+++ EXTRACT

Final PhD Oral Examination (Thesis Title: “Personalized Dosimetry Protocol for the Optimization of Lutetium-177 Dotatate Radionuclide Therapy”)
Physics and Astronomy
Targeted radionuclide therapy has been shown to be one of the most effective treatment options for metastatic neuroendocrine tumours (NETs). In particular, peptide receptor radionuclide therapy (PRRT) with Lutetium-177 (177Lu) labeled DOTATATE results in significantly improved tumour control, while only low to moderate normal tissue toxicity. There is growing evidence that the efficacy of this treatment can be further improved by performing personalized administration of radiopharmaceutical. However, since dosimetry for PRRT is usually considered challenging, traditionally NET patients are treated with same or very similar amounts of 177Lu DOTATATE. The objective of this thesis was to propose a simple, yet accurate dosimetry protocol, which could be easily implemented in clinics for the optimization of 177Lu DOTATATE radionuclide therapy. To achieve this aim, the following physics questions, that are related to image-based dose calculation, were investigated:
The performance of camera calibration method using simple planar scans, was compared to that obtained from tomographic acquisitions. To assess the quantitative accuracy of commercial SPECT reconstruction software (Siemens Flash3D), a number of phantom experiments with different photon attenuation conditions were performed. The influence of camera dead-time correction on the estimated dose was investigated. The kidney doses obtained from four time-activity curve creation methods using three data points were compared. In order to simplify the dosimetry, the accuracy of dose estimated based on two data points, or even potentially one data point, was evaluated.
Our results show that gamma camera can be accurately calibrated with planar scan of a point-like source. The error of 177Lu activity quantification in large volume (>100mL) was about 5% when proper segmentation was applied to Siemens Flash3D reconstructions. Dead-time correction was found to have no impact on the estimated dose. Kidney dose estimated based on single data measured at 48-72 hours produced small error (<10%) for the majority of patients, thus could be recommended for clinical use. This single data point method can also be applied to other organ, as long as its bio-kinetics can be described by a monoexponential function and the statistical behavior of the population effective half-lives in that organ has been estimated.

++++++
+++ PROVIDED RECORDS

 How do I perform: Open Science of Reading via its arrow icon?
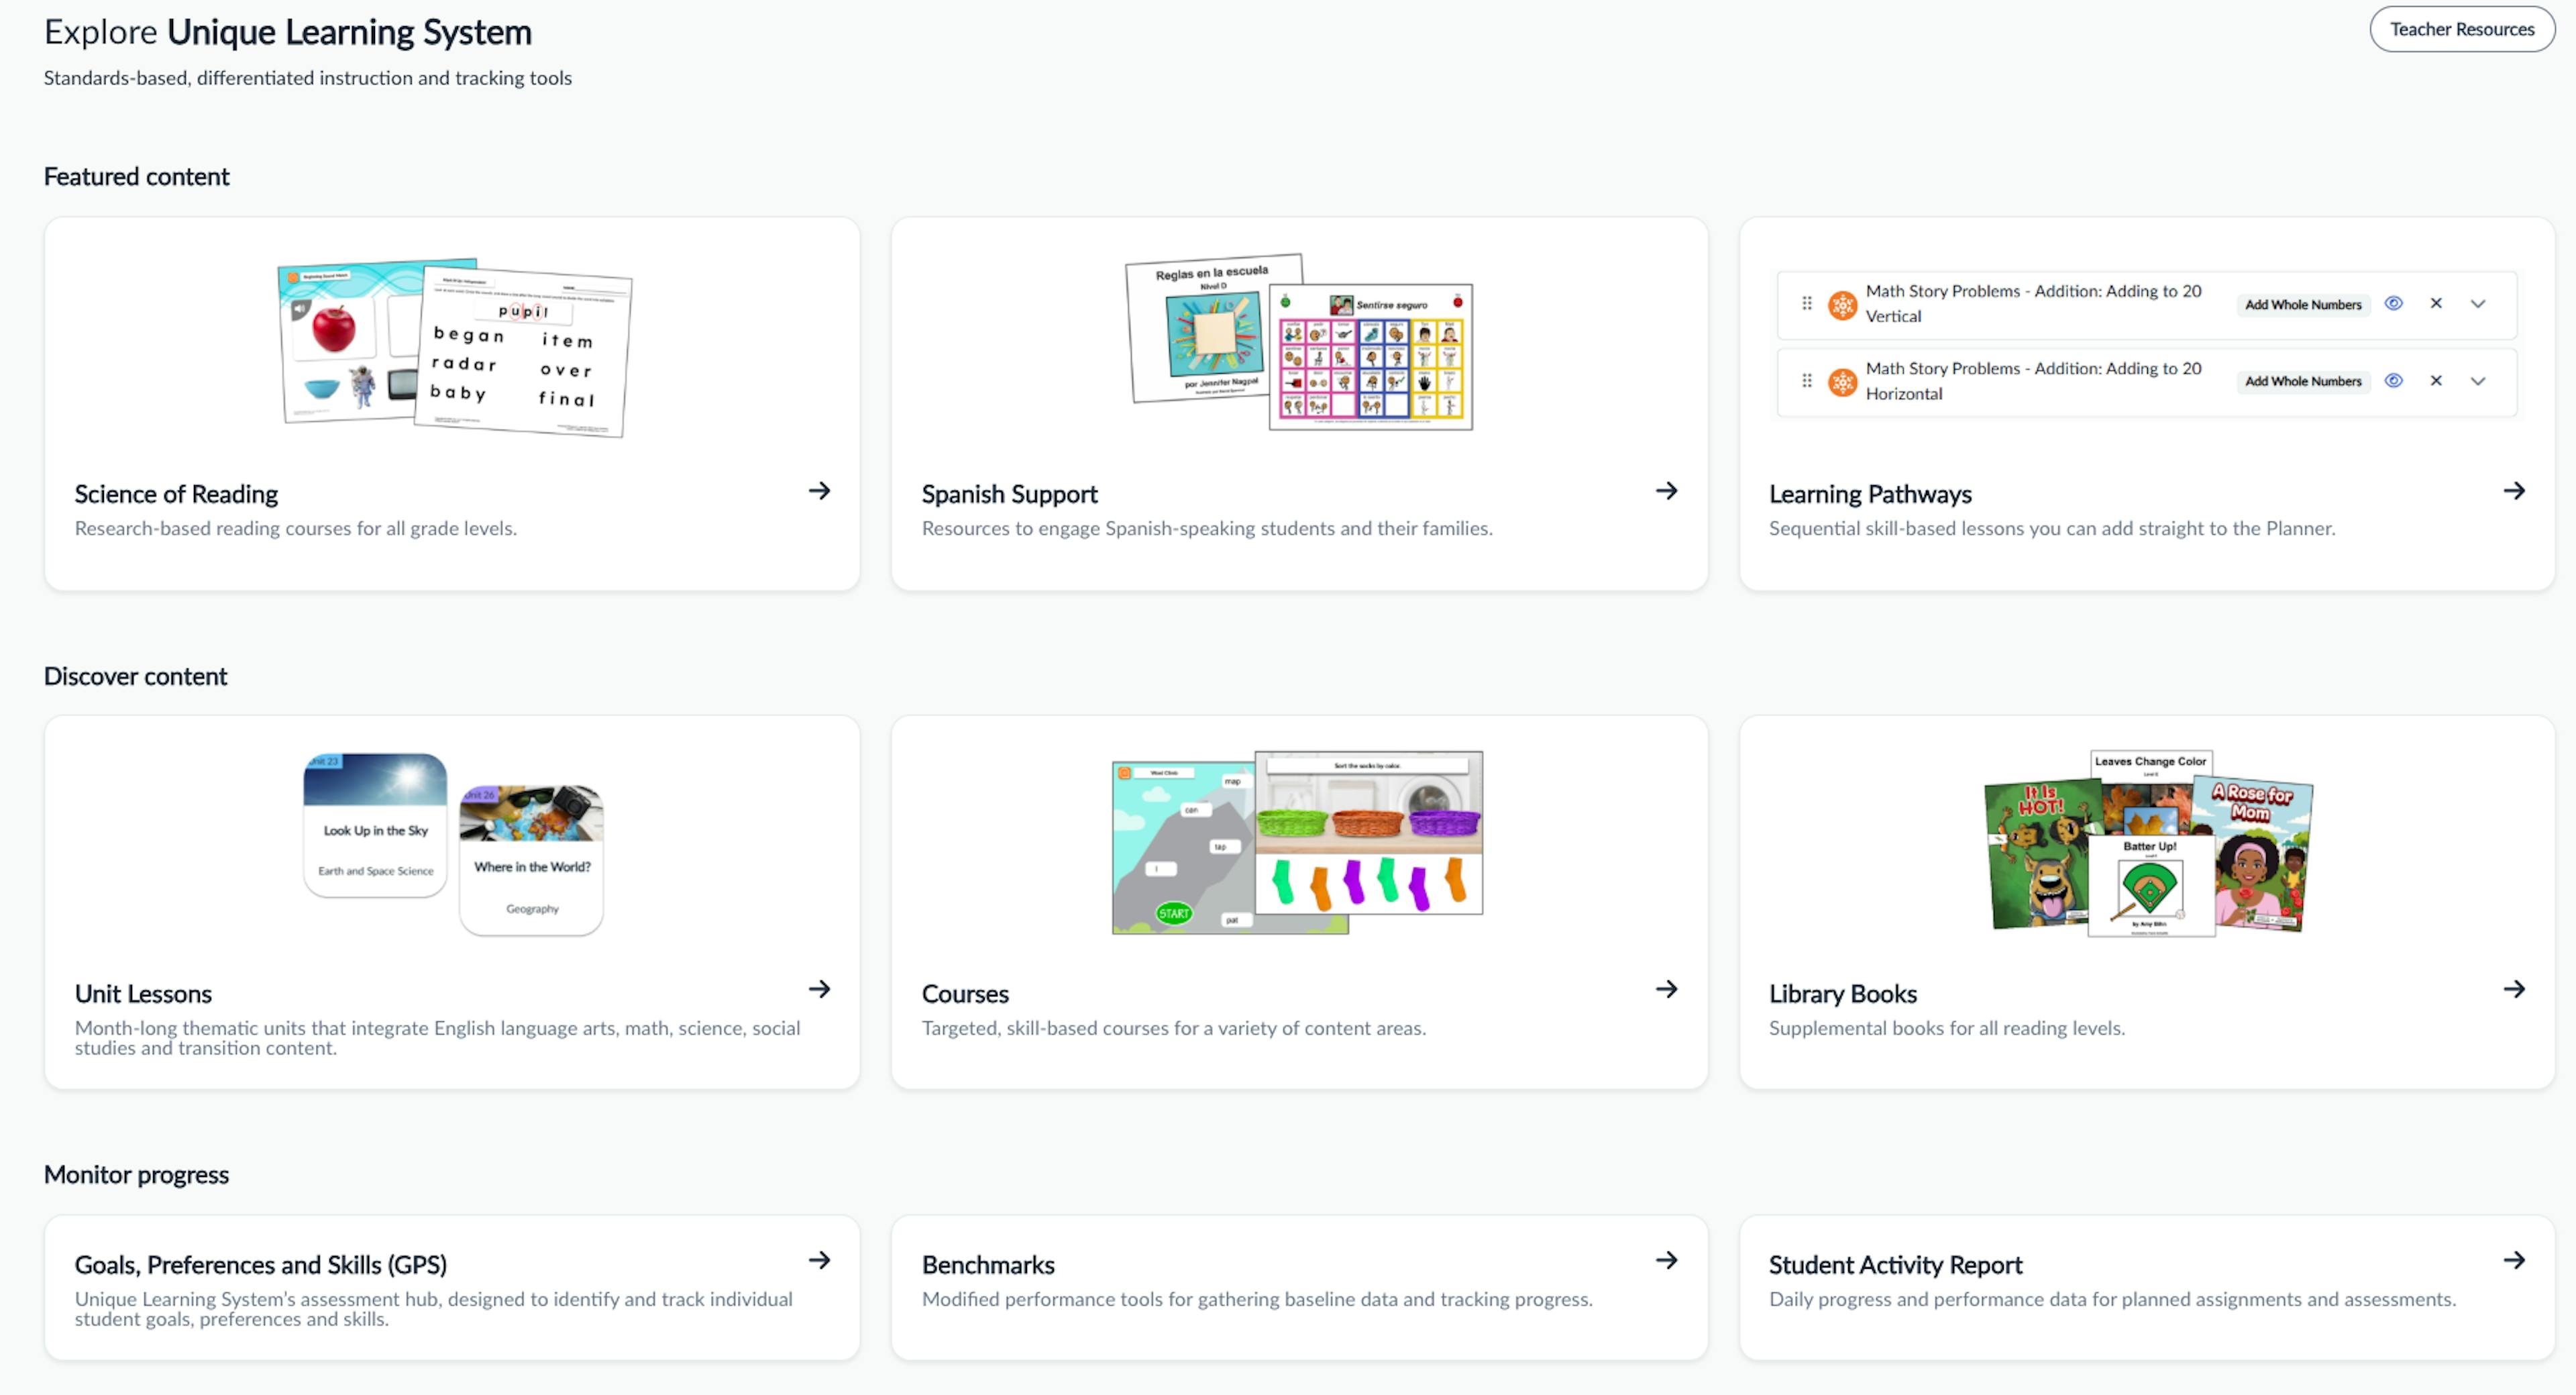[820, 490]
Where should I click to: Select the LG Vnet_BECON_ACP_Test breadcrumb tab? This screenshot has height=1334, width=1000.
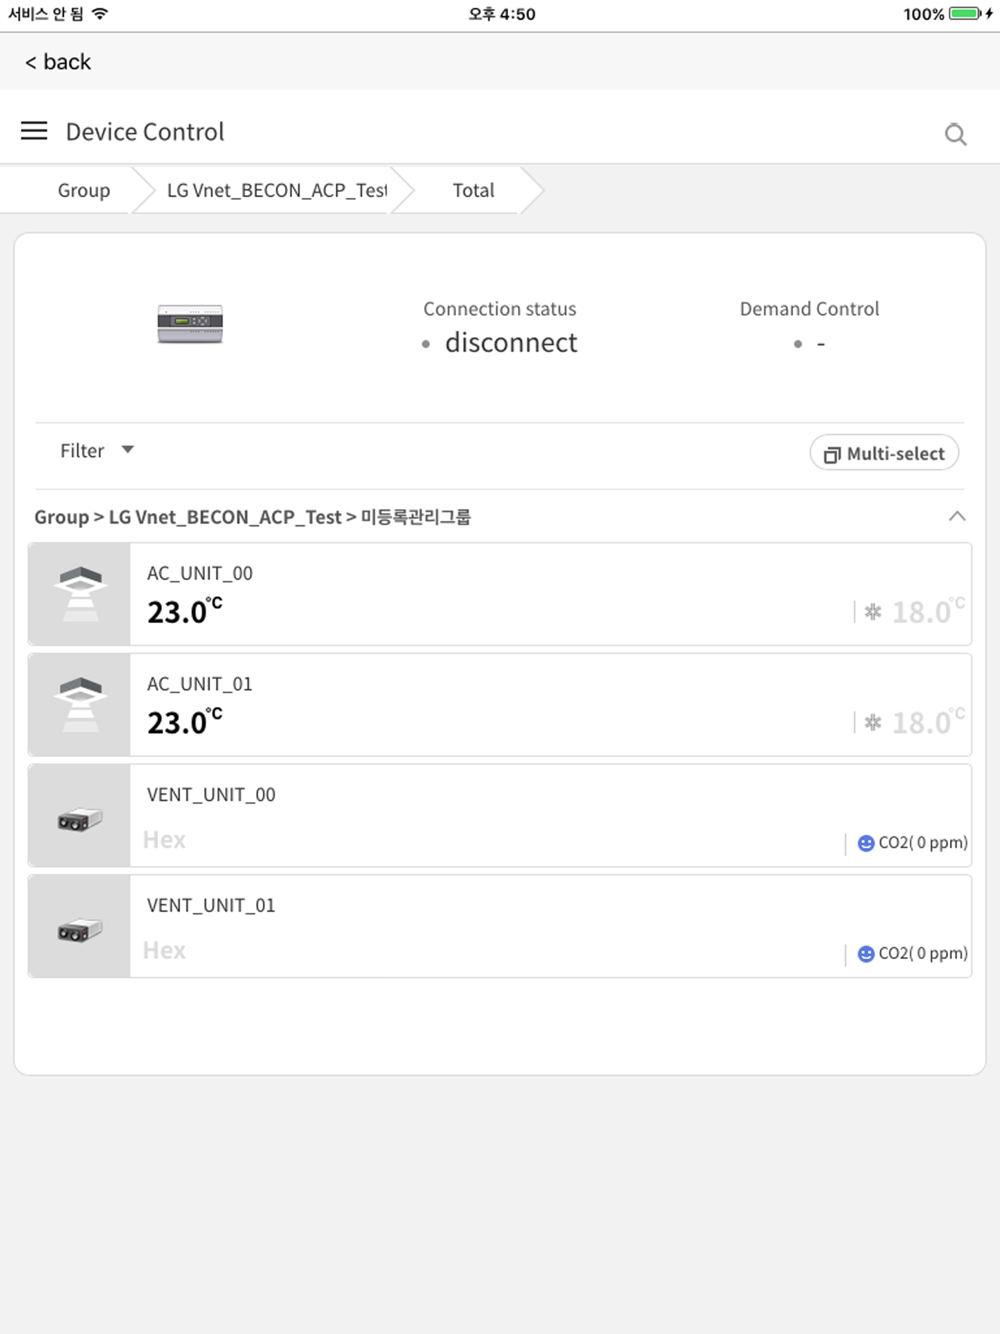pos(276,190)
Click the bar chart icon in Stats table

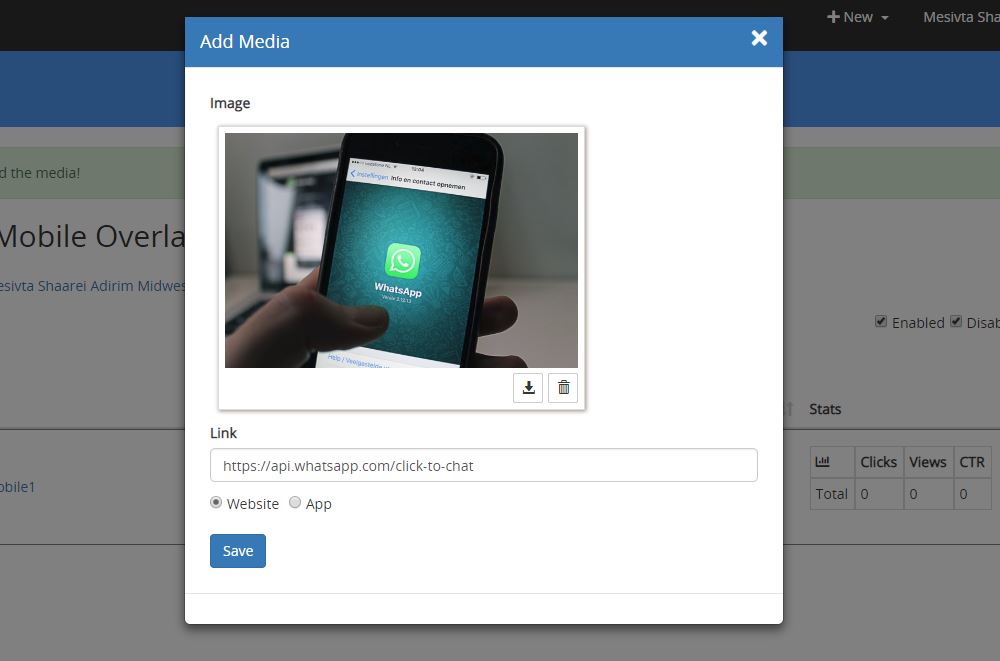point(823,462)
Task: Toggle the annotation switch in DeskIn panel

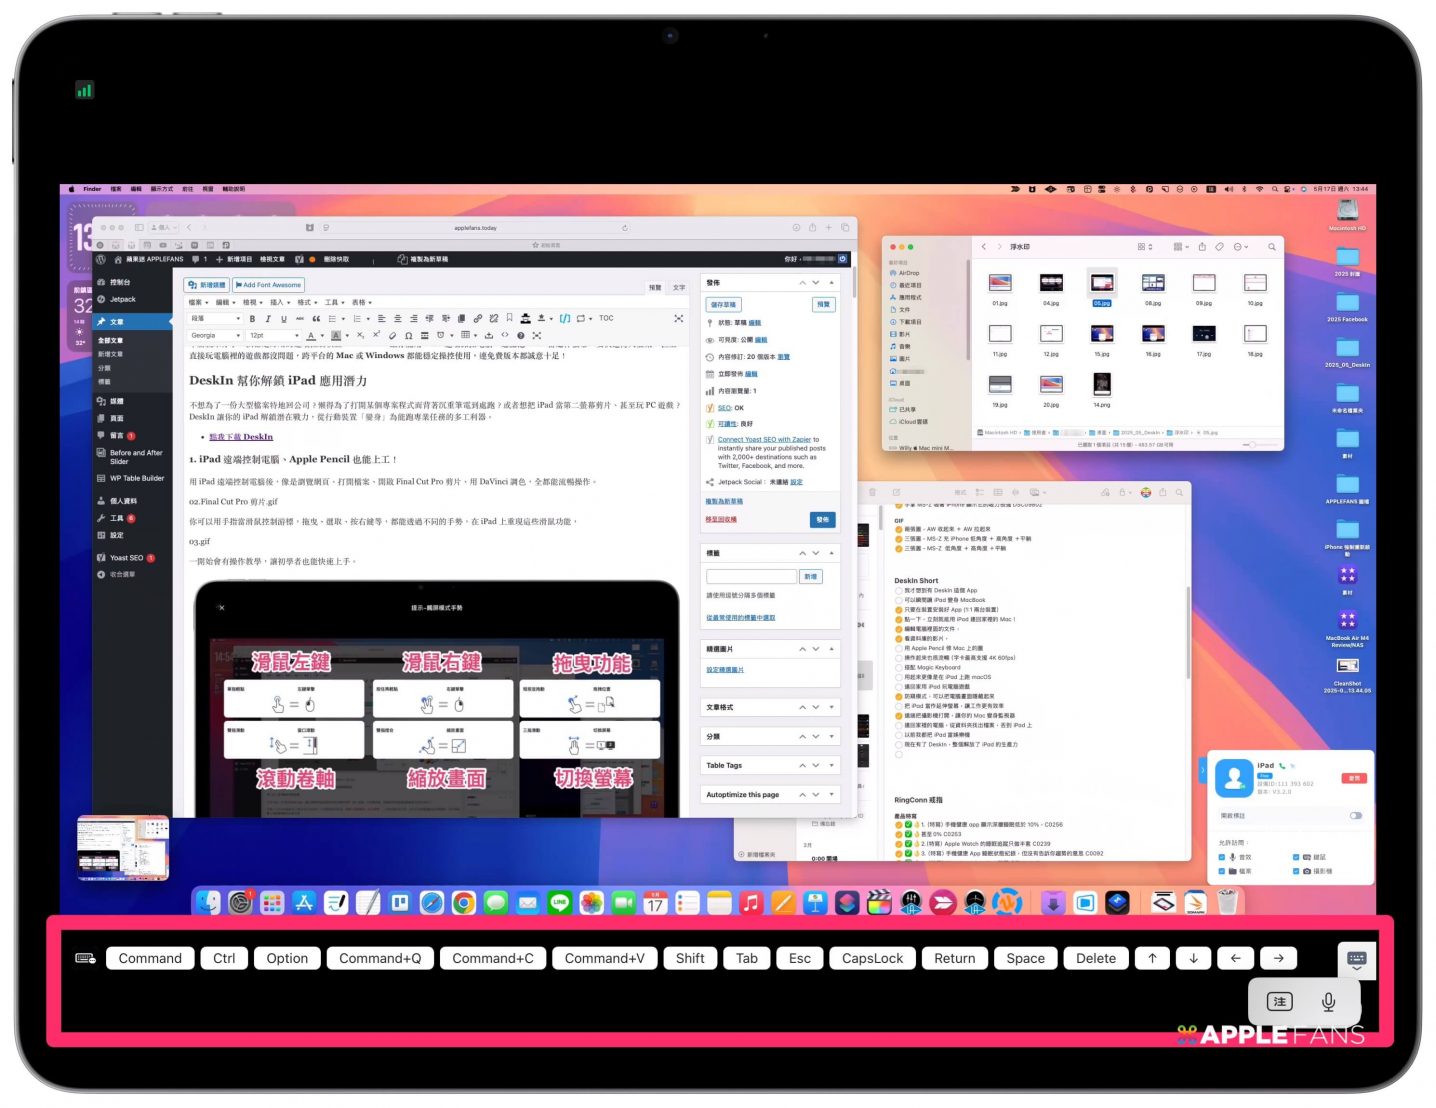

++++++

• **WORK REQUEST A**: In the thesis abstract, reproduce everything from "Our results show" down to "has been estimated.", substituting "point source" for "point-like source".
• **WORK REQUEST B**:
Answer these questions using the thesis abstract:
(i) Which commercial SPECT reconstruction software had its quantitative accuracy assessed?
(ii) How many time-activity curve creation methods were compared to obtain kidney doses?
(iii) When was the single data point measured that gave a small error in kidney dose for most patients?

• **EXERCISE RESULT A**:
Our results show that gamma camera can be accurately calibrated with planar scan of a point source. The error of 177Lu activity quantification in large volume (>100mL) was about 5% when proper segmentation was applied to Siemens Flash3D reconstructions. Dead-time correction was found to have no impact on the estimated dose. Kidney dose estimated based on single data measured at 48-72 hours produced small error (<10%) for the majority of patients, thus could be recommended for clinical use. This single data point method can also be applied to other organ, as long as its bio-kinetics can be described by a monoexponential function and the statistical behavior of the population effective half-lives in that organ has been estimated.

• **EXERCISE RESULT B**:
(i) Siemens Flash3D.
(ii) Four.
(iii) At 48-72 hours.